- _EXERCISE REQUIREMENTS_:
Repeat everything in the material from the line with "Given: Click the" down to the line with "Looking at the", both included, word for word but without the pictures.

- _MATERIAL_:

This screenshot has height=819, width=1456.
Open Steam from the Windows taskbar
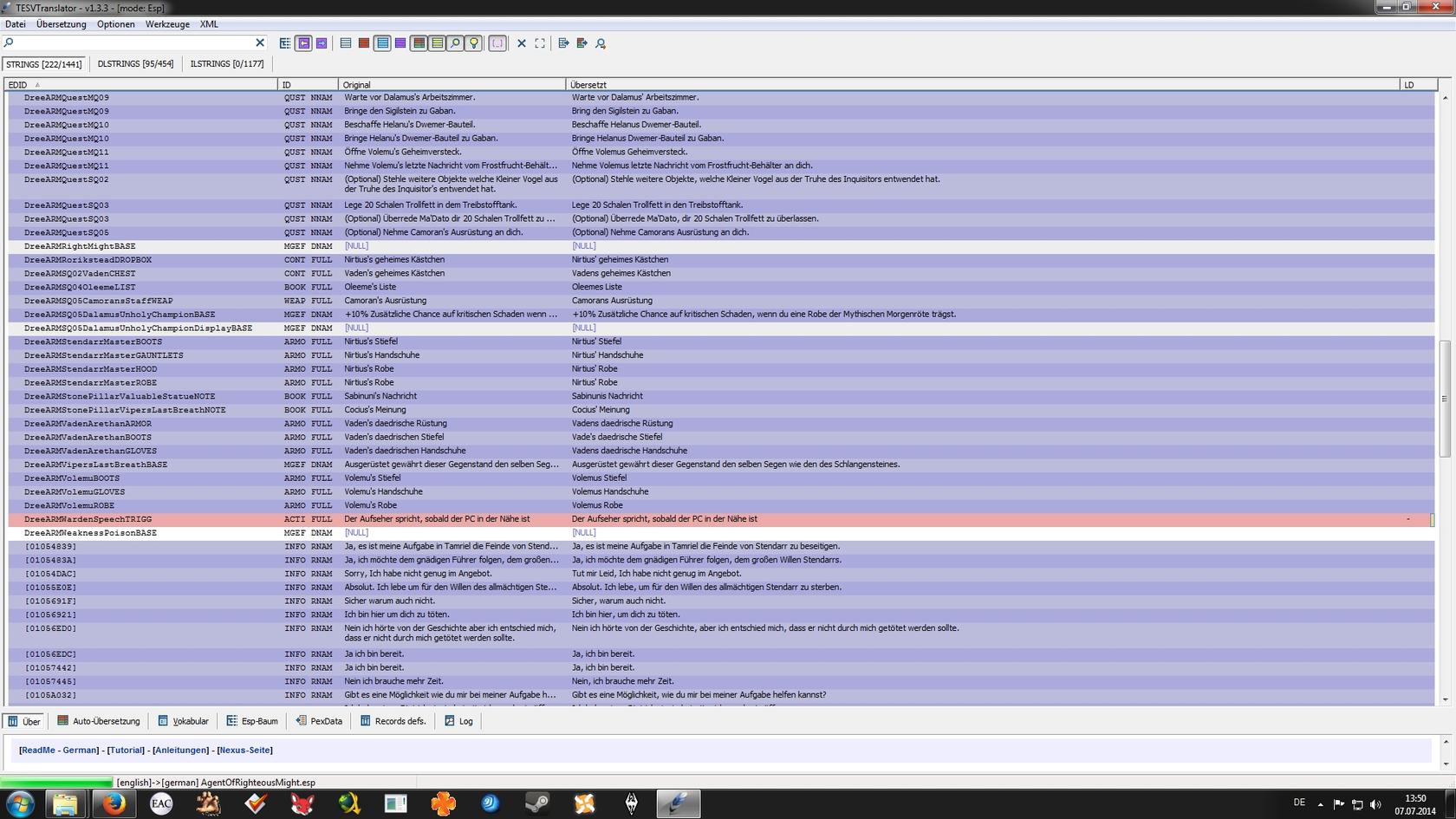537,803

* * *

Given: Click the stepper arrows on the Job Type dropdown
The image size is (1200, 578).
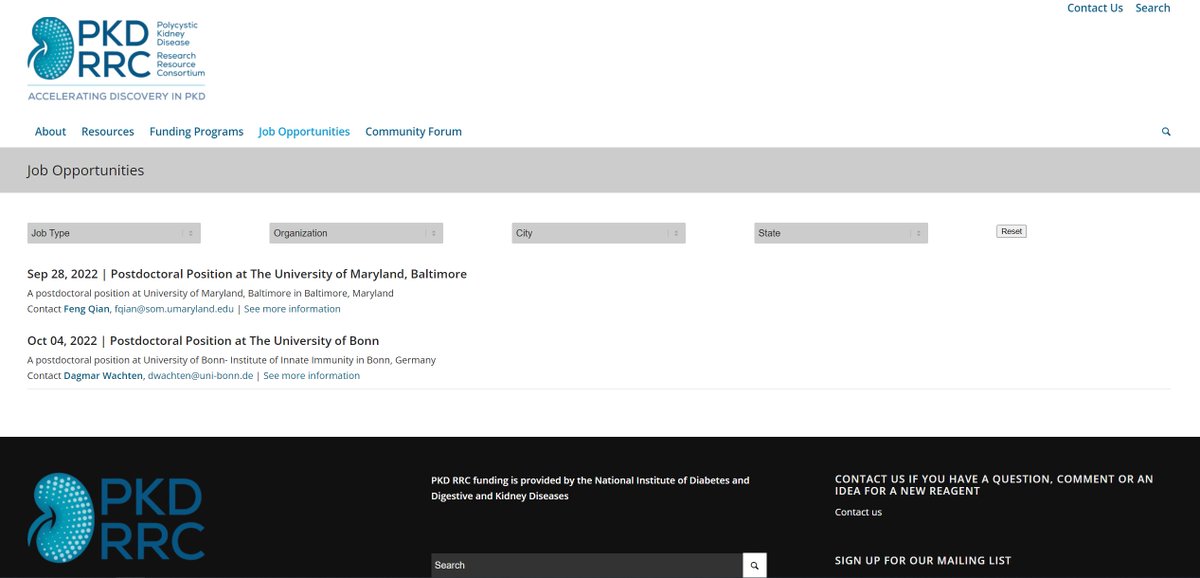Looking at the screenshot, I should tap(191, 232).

- _REPLY TO THE TASK_:
Given: Click the stepper arrows on the Job Type dropdown
The image size is (1200, 578).
Looking at the screenshot, I should tap(191, 232).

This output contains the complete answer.